Note for last week’s readers: The part two chicken scratch doodle of Another World has been partially updated.
In our last episode, Tim bought his first comic book ever, G.I. Joe Yearbook #3…
Then, what I believe is one year later, but could have been only half that, we returned to Another World. I bought G.I. Joe Yearbook #4, looked at but passed on another Mad, and Kevin bought two back issues: G.I. Joe #61 and #62. (Or maybe he’d bought them on that first visit? Memory’s funny that way.) At home he promptly put them on a high shelf in his room where I couldn’t reach them. He never offered them to me, and I never snuck a peak when he was elsewhere. I didn’t even touch them until later when we were regular comics readers and those two issues were incorporated into our burgeoning G.I. Joe collection. This should demonstrate the strange disinterest I had in comic books at that initial point. (It is also indicative of our overly strong sense of personal ownership. My toys were mine, Kevin’s were his. We didn’t share, and we didn’t much trade. This is not meant to sound mean, it’s just how our personalities worked. We played with our G.I. Joe toys side-by-side, my characters and vehicles interacting with his, but him only holding and role-playing with his, and me with mine. Weird, I know. It’s worth an entire blog post, how we played with our toys.) By then we had found D&D wares at the Waldenbooks at our mall (an important location that I’ll come back to in a later blog post), and rarely returned to Another World. In fact, I don’t think Kevin ever went back. I did go every year or three — it was friend and future editor Nick Nadel‘s local shop once he entered the picture, but until I had a driver’s license there was no point in shopping at this third-closest store. It did move and renovate, and finally closed when parent company/comics mail order giant American Entertainment went belly up a decade later.)
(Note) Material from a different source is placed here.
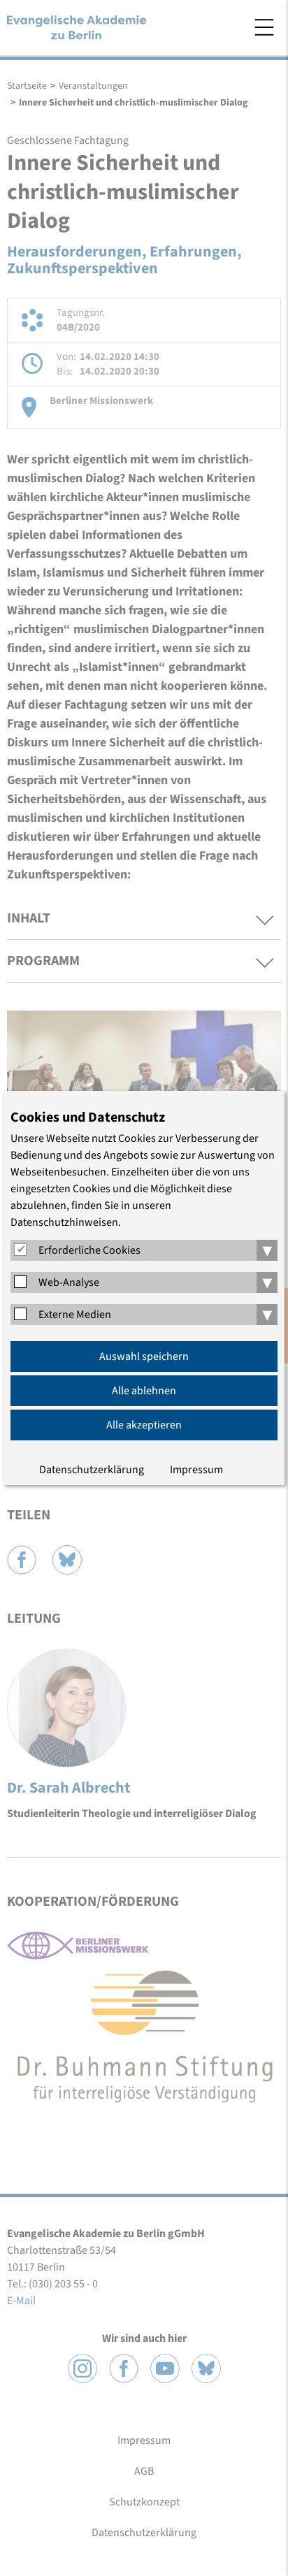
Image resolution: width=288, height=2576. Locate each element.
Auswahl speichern (144, 1356)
But back to those two issues–
Before Kevin whisked them away I do recall seeing these two covers, which by themselves form a kind of contained story, and being worried for the protagonists. This is a point I’ll come back to at a later date on the blog — the power of the cover image — but for now you can likely acknowledge that even if you’re not a G.I. Joe fan or a comics reader, these guys are in trouble. The barbed wire, the handcuffs, the menacing weapons. Trouble!
As with the first comic I’d bought, Yearbook #4 did not turn me into a lifelong reader. I just recall thinking there weren’t enough Joes in the lead Oktober Guard story, being confused by the recap pages that mixed narration with word balloons, and wishing the Joes in the back-up yarn wore their regular costumes and not their civvies. Years later Tony Salmons would give me some original art from that story.
So here’s where the biography stands: Kevin and I have been buying G.I. Joe toys and watching the G.I. Joe cartoon for four years — half a lifetime. For me it vies with Transformers as my favorite thing ever, for Kevin it’s no contest. We read books and newspaper comics, and now own four actual G.I. Joe comic books. But we’re still not readers! What’s missing?
Tune in next week!
FWIW, the play practices of you and your brother require no explanation; I don’t know how many out there had brothers that they played with differently than how you describe, but for my younger brother and I, you have described our experience to a “T”. I can totally relate.